Less Work, More Play Is the Best Way to Slow Down Climate Change

Cutting down on working hours and encouraging people to play brings environmental benefits

  Human society's ecological footprint can significanty improve if people agree to work less and play more
A new report pieced together by the Center for Economic Policy and Research maintains that, all things considered, climate change can efficiently be dealt with if people agree to spend less time working and more time playing.

A new report pieced together by the Center for Economic Policy and Research maintains that, all things considered, climate change can efficiently be dealt with if people agree to spend less time working and more time playing.

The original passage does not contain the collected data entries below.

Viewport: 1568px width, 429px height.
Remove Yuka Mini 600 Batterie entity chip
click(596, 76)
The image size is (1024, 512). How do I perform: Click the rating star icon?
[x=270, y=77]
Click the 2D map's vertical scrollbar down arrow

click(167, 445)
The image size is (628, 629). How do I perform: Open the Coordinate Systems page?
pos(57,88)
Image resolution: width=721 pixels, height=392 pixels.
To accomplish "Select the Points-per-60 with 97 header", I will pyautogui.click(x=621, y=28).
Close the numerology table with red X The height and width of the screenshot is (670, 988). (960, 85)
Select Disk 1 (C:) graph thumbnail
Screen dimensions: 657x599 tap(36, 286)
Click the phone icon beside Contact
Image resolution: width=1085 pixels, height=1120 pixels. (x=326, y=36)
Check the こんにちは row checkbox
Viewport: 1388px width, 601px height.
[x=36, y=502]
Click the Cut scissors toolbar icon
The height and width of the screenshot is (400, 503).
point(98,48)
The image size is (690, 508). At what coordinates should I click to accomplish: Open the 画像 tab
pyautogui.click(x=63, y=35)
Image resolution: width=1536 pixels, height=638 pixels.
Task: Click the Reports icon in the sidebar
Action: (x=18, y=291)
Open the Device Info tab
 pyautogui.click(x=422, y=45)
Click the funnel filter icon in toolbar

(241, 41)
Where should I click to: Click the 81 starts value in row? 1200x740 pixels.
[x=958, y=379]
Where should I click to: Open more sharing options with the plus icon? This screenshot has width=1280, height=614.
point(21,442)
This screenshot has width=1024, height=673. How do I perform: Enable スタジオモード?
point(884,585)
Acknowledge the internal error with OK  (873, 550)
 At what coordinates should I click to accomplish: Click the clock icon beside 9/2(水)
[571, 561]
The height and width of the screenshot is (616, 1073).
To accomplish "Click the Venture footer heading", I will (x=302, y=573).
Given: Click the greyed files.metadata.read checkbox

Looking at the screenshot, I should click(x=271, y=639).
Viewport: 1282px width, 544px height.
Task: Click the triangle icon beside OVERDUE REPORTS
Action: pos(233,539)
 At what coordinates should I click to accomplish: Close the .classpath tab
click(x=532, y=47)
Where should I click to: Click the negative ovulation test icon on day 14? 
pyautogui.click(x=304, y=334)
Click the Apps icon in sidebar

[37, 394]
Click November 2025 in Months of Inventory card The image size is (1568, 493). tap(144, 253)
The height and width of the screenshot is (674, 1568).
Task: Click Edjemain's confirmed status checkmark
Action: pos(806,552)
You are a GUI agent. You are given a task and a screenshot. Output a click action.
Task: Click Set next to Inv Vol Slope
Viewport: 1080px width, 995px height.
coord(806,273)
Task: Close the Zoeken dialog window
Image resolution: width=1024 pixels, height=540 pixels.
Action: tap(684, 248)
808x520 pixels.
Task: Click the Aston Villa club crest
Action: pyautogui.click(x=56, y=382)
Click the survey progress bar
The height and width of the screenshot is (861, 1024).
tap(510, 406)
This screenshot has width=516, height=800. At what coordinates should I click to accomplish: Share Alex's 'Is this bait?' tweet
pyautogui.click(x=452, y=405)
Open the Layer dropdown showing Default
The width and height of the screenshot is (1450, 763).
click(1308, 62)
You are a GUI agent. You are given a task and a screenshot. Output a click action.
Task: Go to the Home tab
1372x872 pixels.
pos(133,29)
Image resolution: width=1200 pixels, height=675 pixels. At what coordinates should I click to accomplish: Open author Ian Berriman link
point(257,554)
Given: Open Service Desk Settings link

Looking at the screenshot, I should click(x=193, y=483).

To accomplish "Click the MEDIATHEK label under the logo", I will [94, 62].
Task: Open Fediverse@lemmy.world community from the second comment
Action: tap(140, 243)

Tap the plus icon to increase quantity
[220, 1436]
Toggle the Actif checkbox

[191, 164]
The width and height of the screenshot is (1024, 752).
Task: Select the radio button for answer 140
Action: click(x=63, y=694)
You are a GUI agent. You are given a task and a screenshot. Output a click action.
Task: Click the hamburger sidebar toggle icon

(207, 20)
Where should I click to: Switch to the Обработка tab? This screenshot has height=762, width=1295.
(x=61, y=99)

More precisely, it looks like the working model people all around the world must embrace in order to safeguard the planet is the European one, which allegedly promotes rather lengthy holidays, lots of time for leisure activities and reasonable work hours.

On the other hand, what people must learn to stay away from is the American model, whose supposed core principles are long hours and little (if any, for that matter) vacation time.

Apparently, should human society agree to spend less time working and more time playing, the amounts of harmful greenhouse gas emissions released into the environment on a regular basis could be reduced by roughly 50% as early as the year 2100.

As the researchers behind this study explain, “It [the report] finds that such a change in work hours [reducing work hours over the rest of the century by an annual average of 0.5 percent] would eliminate about one-quarter to one-half of the global warming that is not already locked in (i.e. warming that would be caused by 1990 levels of greenhouse gas concentrations already in the atmosphere).”

This is because, as reported on numerous occasions, factories and office buildings are responsible for burning up significant amounts of energy in order to keep up and running. Therefore, they can be argued to have a major ecological footprint.

Still, the report fails to take into consideration the fact that, should people choose to spend their newly gained and supposedly green-oriented free time playing computer games or driving around to various destinations, no significant progress would be made in terms of slashing greenhouse gas emissions.

Needless to say, this is one piece of news almost everybody might wish to present to their bosses.